An independent review of employment practices should be bold, far-reaching and not afraid to suggest a re-writing of law, the profession has said ahead of its expected publication.
Employment solicitors and the advisory, conciliation and arbitration service (ACAS) said much clearer guidance is needed to enable employers to know their rights and employees to make better decisions.
The review of modern employment practices is being carried out by Matthew Taylor, Chief Executive of the Royal Society for the encouragement of Arts, Manufactures and Commerce (RSA) and is expected to be published shortly.
Taylor has already indicated that he wants to clarify who is defined as an employee, a worker and an independent contractor.
In its official response to the review, ACAS said calls to its helpline revealed confusion and uncertainty around employment status and rights for those involved – including in the so-called gig economy.
Sir Brendan Barber, chair of ACAS, said: ‘Clear and accessible guidance that allows people to make an informed choice before entering into these types of working arrangements would greatly help the situation.’
Employment practices in ‘gig economy’ businesses have been under increased scrutiny recently.
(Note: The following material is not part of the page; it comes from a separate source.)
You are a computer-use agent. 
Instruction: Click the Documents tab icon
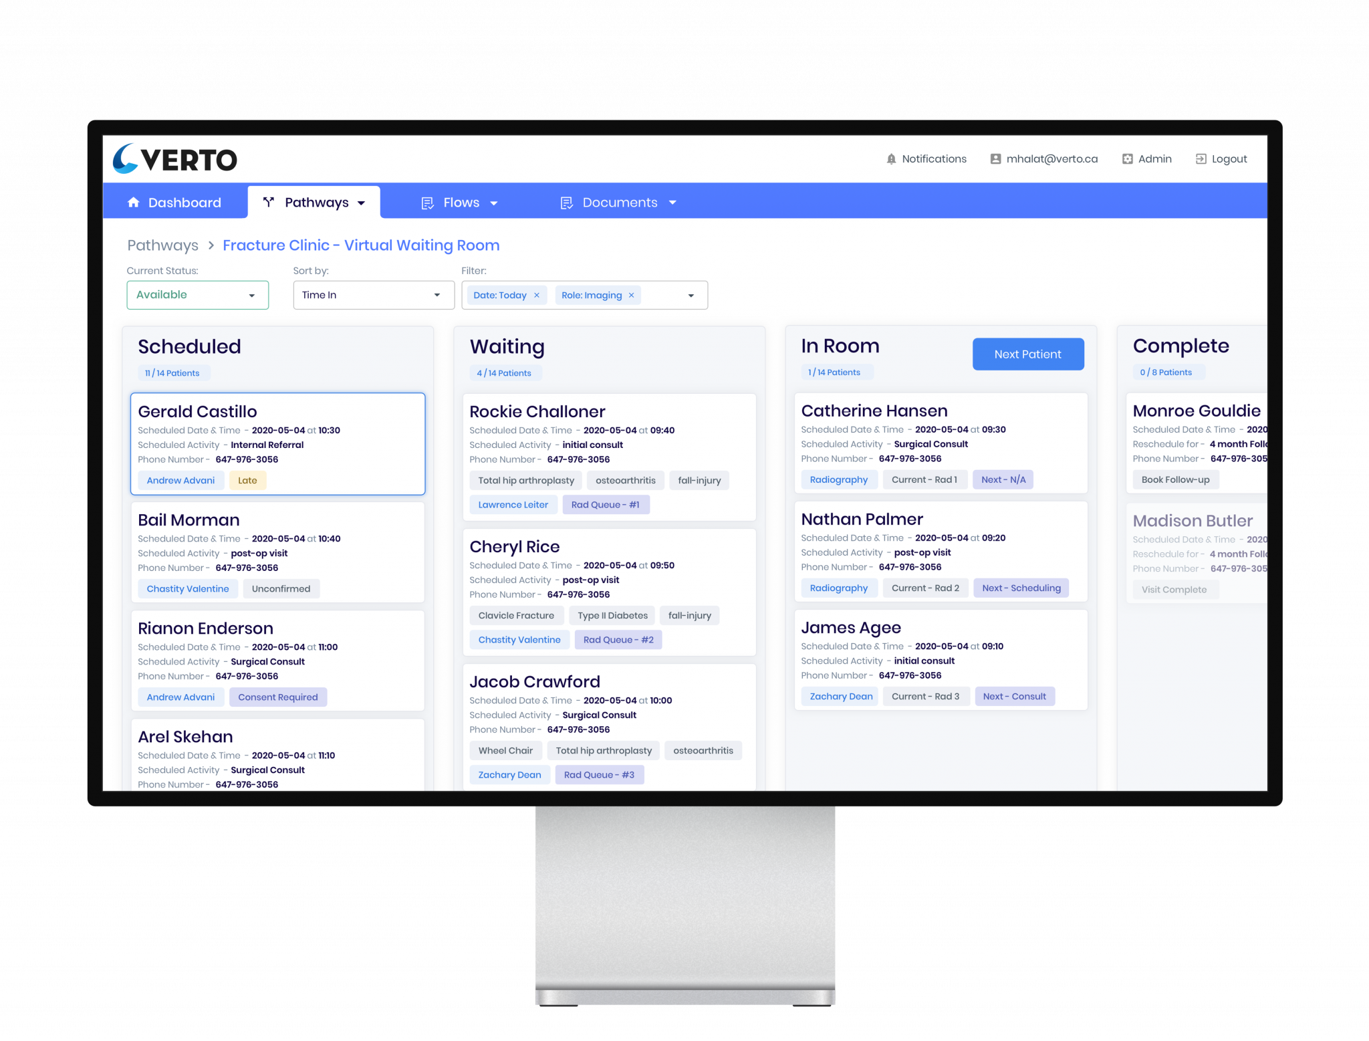(566, 203)
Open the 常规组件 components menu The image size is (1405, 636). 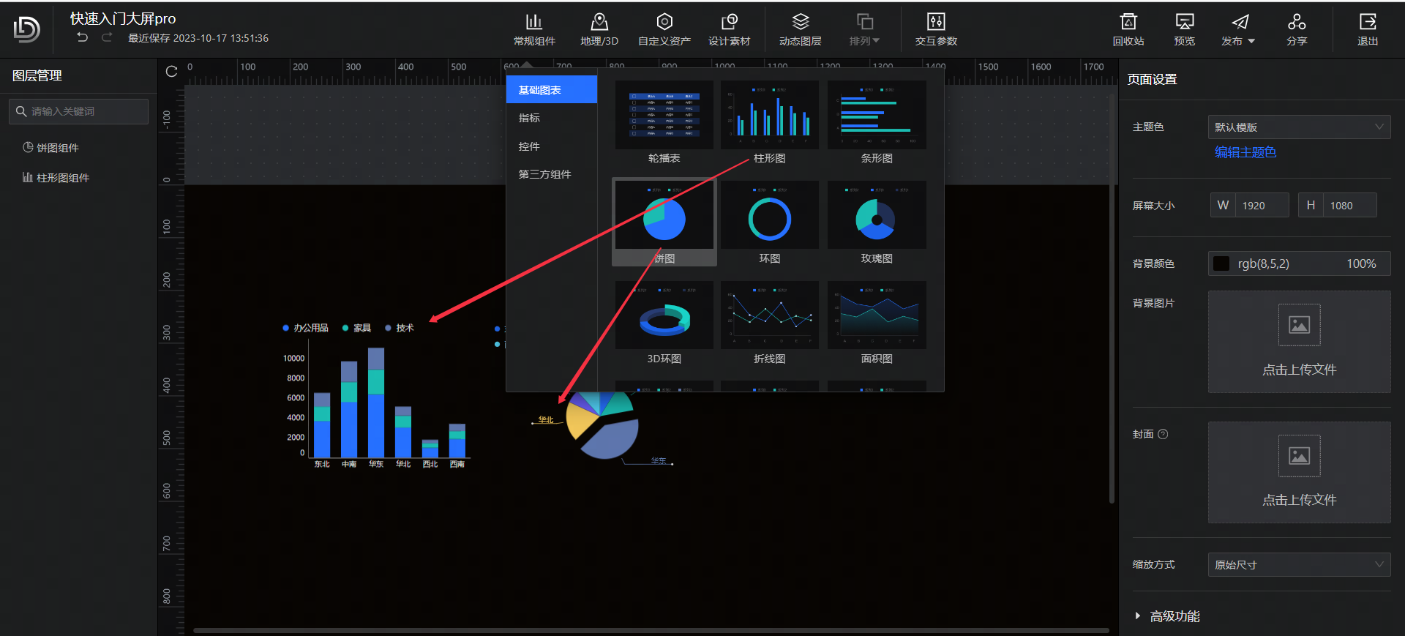[x=534, y=29]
The GMB trade union has started separate legal cases against several businesses it believes are treating workers as self-employed contractors and not staff.
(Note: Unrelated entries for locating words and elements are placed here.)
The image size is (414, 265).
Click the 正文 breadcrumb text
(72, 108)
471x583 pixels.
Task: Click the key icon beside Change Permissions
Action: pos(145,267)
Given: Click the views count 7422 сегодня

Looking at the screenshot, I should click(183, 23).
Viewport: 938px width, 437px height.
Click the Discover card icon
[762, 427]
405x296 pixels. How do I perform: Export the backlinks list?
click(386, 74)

Leon Deakin, head of employment at regional firm Coffin Mew, told the Gazette a complete review and ‘potential overhaul’ of the way in which we determine employment status was long overdue. ‘To be of real use the Taylor review must be far reaching and also be prepared to be bold in their recommendations,’ he said.
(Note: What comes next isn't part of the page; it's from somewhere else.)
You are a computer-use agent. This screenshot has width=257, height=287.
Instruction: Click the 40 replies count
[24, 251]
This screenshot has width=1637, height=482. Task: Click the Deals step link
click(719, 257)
‘Specifically, it should comment clearly on whether the three categories of “employee”, “worker” and “self-employed” remain fit for purpose.’
He added that he was pleased that the review is expected to look specifically at the reasons people take up working in the gig economy.
International firm Taylor Vinters called on the government to clearly define employment statuses and create a solution where workers’ rights and innovative business models are not mutually exclusive.
Partner Dominic Holmes said: ‘The concepts of “employee”, “worker” and “self-employed” need to be clearly defined, so the rules of the game are understood by all.’
He added that the definition of worker, as ‘someone that has a contract or other arrangement to do work or services personally for a reward,’ no longer meets the requirements of the future world of work and should be narrowed.
In its submission to the Taylor Review, the Law Society said independent inspectors should be brought in to probe whether businesses are breaking employment laws or exploiting staff.
According to reports today, food delivery firm Deliveroo said it will pay sickness and injury benefits to its UK riders if the law is changed. The BBC said the firm said the current law prevents it from offering enhanced rights because it classifies its riders as self-employed.
It said it uses that classification to provide its riders with the flexibility to work when they want and that employment rules should be changed so that people who work for similar companies can receive enhanced benefits and not lose flexibility.